-- THE EXERCISE --
Copy out the records word for word, from the line that contains "Toggle italic formatting in report editor" down to the line that contains "Looking at the screenshot, I should (281, 79).", with both of those lines included.

Saved entries:

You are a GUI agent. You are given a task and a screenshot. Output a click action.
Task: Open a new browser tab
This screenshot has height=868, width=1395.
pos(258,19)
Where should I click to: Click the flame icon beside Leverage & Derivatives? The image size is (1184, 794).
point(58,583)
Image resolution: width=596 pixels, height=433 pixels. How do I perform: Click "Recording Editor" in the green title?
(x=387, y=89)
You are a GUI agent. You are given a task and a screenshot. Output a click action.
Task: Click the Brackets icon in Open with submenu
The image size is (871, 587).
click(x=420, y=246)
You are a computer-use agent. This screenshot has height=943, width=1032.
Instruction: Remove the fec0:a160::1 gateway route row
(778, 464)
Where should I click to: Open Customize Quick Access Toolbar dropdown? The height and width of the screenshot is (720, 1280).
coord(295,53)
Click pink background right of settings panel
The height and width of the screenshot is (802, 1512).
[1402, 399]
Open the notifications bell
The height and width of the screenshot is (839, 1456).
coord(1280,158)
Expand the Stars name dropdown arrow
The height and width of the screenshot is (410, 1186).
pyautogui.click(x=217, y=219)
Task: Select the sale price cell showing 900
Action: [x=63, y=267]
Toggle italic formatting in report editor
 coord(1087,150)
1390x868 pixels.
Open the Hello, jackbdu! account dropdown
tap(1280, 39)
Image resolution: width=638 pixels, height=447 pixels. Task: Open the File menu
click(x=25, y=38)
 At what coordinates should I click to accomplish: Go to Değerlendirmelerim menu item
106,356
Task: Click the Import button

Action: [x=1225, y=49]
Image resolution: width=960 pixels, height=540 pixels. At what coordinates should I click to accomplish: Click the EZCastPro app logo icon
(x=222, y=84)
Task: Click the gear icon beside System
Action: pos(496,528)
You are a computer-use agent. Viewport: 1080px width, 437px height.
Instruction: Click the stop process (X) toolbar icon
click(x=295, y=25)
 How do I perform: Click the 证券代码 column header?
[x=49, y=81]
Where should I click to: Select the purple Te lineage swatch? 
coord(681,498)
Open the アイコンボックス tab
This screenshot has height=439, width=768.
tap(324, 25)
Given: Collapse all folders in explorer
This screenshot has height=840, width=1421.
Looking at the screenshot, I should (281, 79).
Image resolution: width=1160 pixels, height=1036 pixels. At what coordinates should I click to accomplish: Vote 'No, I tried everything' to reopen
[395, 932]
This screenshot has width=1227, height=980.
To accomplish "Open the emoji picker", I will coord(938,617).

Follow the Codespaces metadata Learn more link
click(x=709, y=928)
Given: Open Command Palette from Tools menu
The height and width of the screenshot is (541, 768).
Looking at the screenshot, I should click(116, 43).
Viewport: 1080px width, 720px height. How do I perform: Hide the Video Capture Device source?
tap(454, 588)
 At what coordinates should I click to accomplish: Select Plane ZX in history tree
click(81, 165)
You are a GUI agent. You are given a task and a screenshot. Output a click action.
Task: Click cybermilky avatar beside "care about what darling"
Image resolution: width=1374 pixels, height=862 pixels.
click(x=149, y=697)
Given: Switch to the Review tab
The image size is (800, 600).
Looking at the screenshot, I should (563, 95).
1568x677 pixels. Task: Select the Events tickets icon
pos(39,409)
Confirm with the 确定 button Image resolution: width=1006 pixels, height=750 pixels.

-- SOLUTION TO THE PROBLEM --
Toggle italic formatting in report editor
 coord(1087,150)
1390x868 pixels.
Open the Hello, jackbdu! account dropdown
tap(1280, 39)
Image resolution: width=638 pixels, height=447 pixels. Task: Open the File menu
click(x=25, y=38)
 At what coordinates should I click to accomplish: Go to Değerlendirmelerim menu item
106,356
Task: Click the Import button

Action: [x=1225, y=49]
Image resolution: width=960 pixels, height=540 pixels. At what coordinates should I click to accomplish: Click the EZCastPro app logo icon
(x=222, y=84)
Task: Click the gear icon beside System
Action: pos(496,528)
You are a computer-use agent. Viewport: 1080px width, 437px height.
Instruction: Click the stop process (X) toolbar icon
click(x=295, y=25)
 How do I perform: Click the 证券代码 column header?
[x=49, y=81]
Where should I click to: Select the purple Te lineage swatch? 
coord(681,498)
Open the アイコンボックス tab
This screenshot has height=439, width=768.
tap(324, 25)
Given: Collapse all folders in explorer
This screenshot has height=840, width=1421.
Looking at the screenshot, I should (281, 79).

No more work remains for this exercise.